Das Wetter war hochsommerlich toll und es herrschte - zu mindestens auf den ersten Blick - Biergarten Atmosphäre. Der Anlass für das Zusammentreffen von  Vertretern des Aggerverbandes und der Stadt Waldbröl mit Bürgermeister Peter Koester war ausgesprochen erfreulich. Erwartet wurde in Waldbröl-Niederhof, an der „Klus“, Regierungspräsidentin Gisela Walsken, die mit einem Zuwendungsbescheid über 1,95 Millionen Euro auf dem Weg war. Walsken hatte telefonisch eine kleine Verspätung angekündigt, weil sie baustellenbedingt „ im Off“ gelandet war, wie sie scherzhaft bei ihrer Ankunft anmerkte. Professor Dr. Lothar Scheuer, Vorstand des Aggerverband, begrüßte die Regierungspräsidentin sehr herzlich, denn schließlich fließt das Geld in sein Haus, um damit wiederum ein Fließgewässer, den Brölbach, in eine 600 Meter lange und 50 Meter breite Gewässerlandschaft einzubetten. Die drei Hektar große Fläche war ursprünglich ein Freibad, wurde später zum Campingplatz umfunktioniert und gelangte vor Jahren wieder in den Besitz der Stadt, weil der Campingplatzbetreiber das Areal verwahrlosen ließ. Inzwischen wurde die drei Hektar große Fläche für die Umgestaltung vorbereitet. Die Bauruinen sind entfernt und nicht standortgerechter Bewuchs sowie Pflanzungen im geplanten Trassenbereich des neuen Bröllaufes wurden gerodet.

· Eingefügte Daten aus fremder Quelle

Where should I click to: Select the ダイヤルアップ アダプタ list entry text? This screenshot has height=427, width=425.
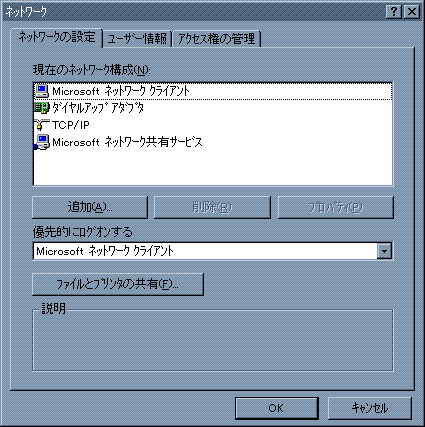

Geblieben sind die Wasserfläche des ehemaligen Schwimmbades und die Wehranlage, die als Sperrbauwerk den Brölbach staut. Hier setzt die Wasserrahmenrichtlinie an, denn Bröl und Waldbrölbach sind Zielartengewässer für Lachs und Aal. Um dieses Ziel zu erreichen, ist die Durchgängigkeit der Gewässer durch Rückbau von Wehranlagen herzustellen. Diese Aufgabe wird der Aggerverband bis zum Jahr 2019 umsetzen. Die Gesamtkosten des Projektes liegen bei 2,5 Millionen Euro. Das Geld steht nun bereit. Doch bevor die Bagger anrollen wird die Teichanlage abgefischt und die Tiere ziehen artgerecht in andere Gewässer um. Danach müssen Tonnen von Schlamm und Sedimenten vom Teichgrund entfernt werden. Es bleibt eine Restwasserfläche, die bei ausreichendem Wasserstand über die Bröl gefüllt wird. Somit wird künftig das Naturerlebnis Gewässerlandschaft Klus durch die Erlebbarkeit einer Wasserfläche abgerundet. Womit stößt man zu diesem Anlass an? Mit Wasser natürlich! Und das Glas mit dem erfrischenden Aqua-Minerale wurde bei fast 30 Grad Außentemperatur gerne angenommen.